### SUPPLIED TEXT
——
Package info (e.g. output of rpm -q podman or apt list podman):

$ rpm -q podman
podman-1.7.0-0.8.dev.git6c7b6d9.fc32.x86_64

Additional environment details (AWS, VirtualBox, physical, etc.):
Physical box with a less unstable kernel from Fedora 31.

Linux jennycloud 5.3.15-300.fc31.x86_64 #1 SMP Thu Dec 5 15:04:01 UTC 2019 x86_64 x86_64 x86_64 GNU/Linux

kinbug stale-issue

Source

pgporada

All 9 comments

So the healthcheck log filled up an used all of your disk space?

rhatdan on 19 Dec 2019

It was a combination of plex metadata and /var/log/messages filling up with that podman message that caused this little server to fill up its disk.

Thank you Dan.

pgporada on 19 Dec 2019

Why do you think this is a podman issue? What could podman have done to prevent it?

rhatdan on 19 Dec 2019

I don't think that podman could have prevented it, but I guess a cleaner error instead of the following might be better?

readObjectStart: expect { or n, but found
 , error found in #0 byte of ...||..., bigger context ...||...

pgporada on 19 Dec 2019

That is what the healthcheck is saying?

rhatdan on 19 Dec 2019

The error comes from here:

if err := json.Unmarshal(b, &healthCheck); err != nil {
        return healthCheck, errors.Wrapf(err, "failed to unmarshal existing healthcheck results in %s", c.healthCheckLogPath())
——
### RECORDS
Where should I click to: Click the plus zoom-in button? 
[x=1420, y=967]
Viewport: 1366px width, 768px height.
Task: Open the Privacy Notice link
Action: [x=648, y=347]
——
Extend the podman healthcheck issue thread, starting right after its last line.

### EXERCISE OUTPUT
    }

I suspect that the "last" update to the log fails because it cannot write the full entry and therefore is no longer valid JSON. Upon read, it then throws this error. I don't think we want to specifically check for a full volume here do we? I could add to the error message that this could be a possible problem?

baude on 19 Dec 2019

A friendly reminder that this issue had no activity for 30 days.

github-actions[bot] on 19 Jan 2020

@pgporada are you satisfied with the response? Can we close this issue?

rhatdan on 19 Jan 2020

❤1

I'll take a stab at it and close the issue. Improving this specific error seems like a symptomatic fix to me as we cannot really give any guarantee of a proper/correct behavior if the disk is full. There are so many other commands that would fail in many different ways.